Hitch With IAEA News Briefing Hints At Problems Over Iran Nuclear Access
The postponement of a news conference by International Atomic Energy Agency (IAEA) head Rafael Mariano Grossi, scheduled for 2pm Vienna-time (noon GMT) Sunday on the agency’s access to Iran’s nuclear sites has highlighted challenges in reviving Iran’s 2015 nuclear deal with world powers.
Earlier in the day, the official Iranian news agency IRNA and Nour, a website close to Iran’s Supreme National Security Council (SNSC), reported a likely “conditional” agreement with the IAEA to replace a three-month arrangement that lapsed on Friday. Iran's state TV also quoted an unnamed official saying that the agreement between the agency and Tehran could be extended "conditionally" for a month.
This three-month arrangement, negotiated by Grossi in February, followed a law passed by parliament restricting inspectors’ access to the minimum under the Nuclear Non-Proliferation Treaty. Grossi persuaded Iran to allow IAEA cameras to continue filming inside atomic sites while gaining access to the footage at the end of the three months if Iran was satisfied with substantive talks in Vienna over reviving the 2015 deal, the JCPOA (Joint Comprehensive Plan of Action).
Earlier Sunday, parliament speaker Mohammad Bagher Ghalibaf (Qalibaf) had stressed his determination to see the law enacted with the agency now denied access to the images and data.
While the revival of the JCPOA does not rest on short-term IAEA access, information on the state of the nuclear program is part-and-parcel of the Vienna talks going on since early April. While the United States administration of President Joe Biden wants to return the US to the JCPOA, which President Donald Trump left in 2018 before imposing draconian sanctions, American and Iranian negotiators have been struggling to agree which US sanctions are incompatible with the JCPOA and to identify which parts of the Iranian nuclear program – expanded and modified since 2019 – violate the 2015 agreement.
Matters are not eased by US-Iran contacts in Vienna being indirect. Formal, delegation-head level meetings of the JCPOA Joint Commission are restricted to remaining JCPOA signatories: China, France, Germany, Iran, Russia and the United Kingdom.
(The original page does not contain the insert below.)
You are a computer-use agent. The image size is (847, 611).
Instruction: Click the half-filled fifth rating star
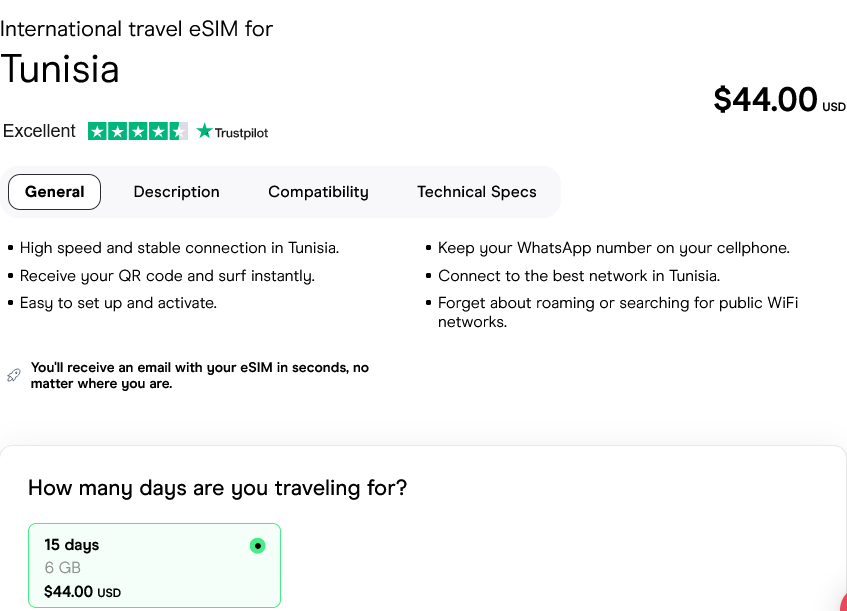pyautogui.click(x=178, y=131)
Antony Blinken, the US Secretary of State, said Sunday that Washington was unconvinced Tehran was “ready and willing to make a decision to do what it has to do” to see US sanctions lifted. “That's the test and we don't yet have an answer," Blinken told ABC News.
With a fifth round of discussions due next week, Blinken reiterated that it was a Biden priority to revive the JCPOA, and that the Vienna talks had helped clarify issues. “The first thing that we need to do is put the nuclear problem back in the box,” he said.
Divisions in Tehran over restricting the nuclear agreement are long-running, predating the JCPOA, but are sharpening with the up-coming June 18 presidential election. President Hassan Rouhani, whose administration reached the agreement in 2015, said Sunday Tehran would continue talks in Vienna “until reaching a final agreement.” Rouhani repeated his claim of last week that the US had agreed in principle to lift sanctions.
Both Rouhani and Ghalibaf have suggested their position is backed by Supreme Leader Ali Khamenei, whose has last word on important matters of state and has stressed a preference for a consensual approach. While neither Rouhani nor Ghalibaf will be standing in the June 18 election – Rouhani is ineligible for a third consecutive term – others may put forward similar positions in the election.